(Entries taken from a collection)
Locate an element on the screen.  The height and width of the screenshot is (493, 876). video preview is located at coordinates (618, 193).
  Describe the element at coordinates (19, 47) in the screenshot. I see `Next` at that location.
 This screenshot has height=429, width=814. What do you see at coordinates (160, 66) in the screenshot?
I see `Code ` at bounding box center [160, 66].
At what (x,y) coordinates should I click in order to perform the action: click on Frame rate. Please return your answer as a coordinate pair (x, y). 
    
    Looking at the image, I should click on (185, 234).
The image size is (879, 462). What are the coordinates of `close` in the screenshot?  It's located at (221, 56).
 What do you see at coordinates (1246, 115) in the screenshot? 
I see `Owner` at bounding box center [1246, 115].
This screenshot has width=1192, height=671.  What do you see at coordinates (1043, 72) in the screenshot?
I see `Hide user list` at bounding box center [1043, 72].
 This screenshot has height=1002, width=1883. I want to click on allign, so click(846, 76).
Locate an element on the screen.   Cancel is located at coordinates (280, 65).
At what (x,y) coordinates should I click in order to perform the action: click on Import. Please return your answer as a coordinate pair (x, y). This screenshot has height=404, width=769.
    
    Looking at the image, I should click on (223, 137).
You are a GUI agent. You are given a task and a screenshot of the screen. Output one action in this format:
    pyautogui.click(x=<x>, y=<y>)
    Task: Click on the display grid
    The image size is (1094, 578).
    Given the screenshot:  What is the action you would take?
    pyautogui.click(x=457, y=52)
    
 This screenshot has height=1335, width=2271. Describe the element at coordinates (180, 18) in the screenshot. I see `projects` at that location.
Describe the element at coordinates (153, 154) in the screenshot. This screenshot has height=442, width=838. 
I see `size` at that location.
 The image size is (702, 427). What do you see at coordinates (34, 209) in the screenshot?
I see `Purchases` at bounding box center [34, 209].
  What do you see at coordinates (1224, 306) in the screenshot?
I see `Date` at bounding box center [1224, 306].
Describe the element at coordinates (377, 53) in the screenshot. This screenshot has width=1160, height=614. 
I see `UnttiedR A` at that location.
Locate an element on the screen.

AIM:
Starting with the line containing "This screenshot has width=1192, height=671." and going on through the line containing "coordinates (280, 65).", write those lines again with "Locate an element" replaced by "Find an element" and everything else unchanged.

RESPONSE TO THE TASK:
This screenshot has width=1192, height=671.  What do you see at coordinates (1043, 72) in the screenshot?
I see `Hide user list` at bounding box center [1043, 72].
 This screenshot has height=1002, width=1883. I want to click on allign, so click(846, 76).
Find an element on the screen.   Cancel is located at coordinates (280, 65).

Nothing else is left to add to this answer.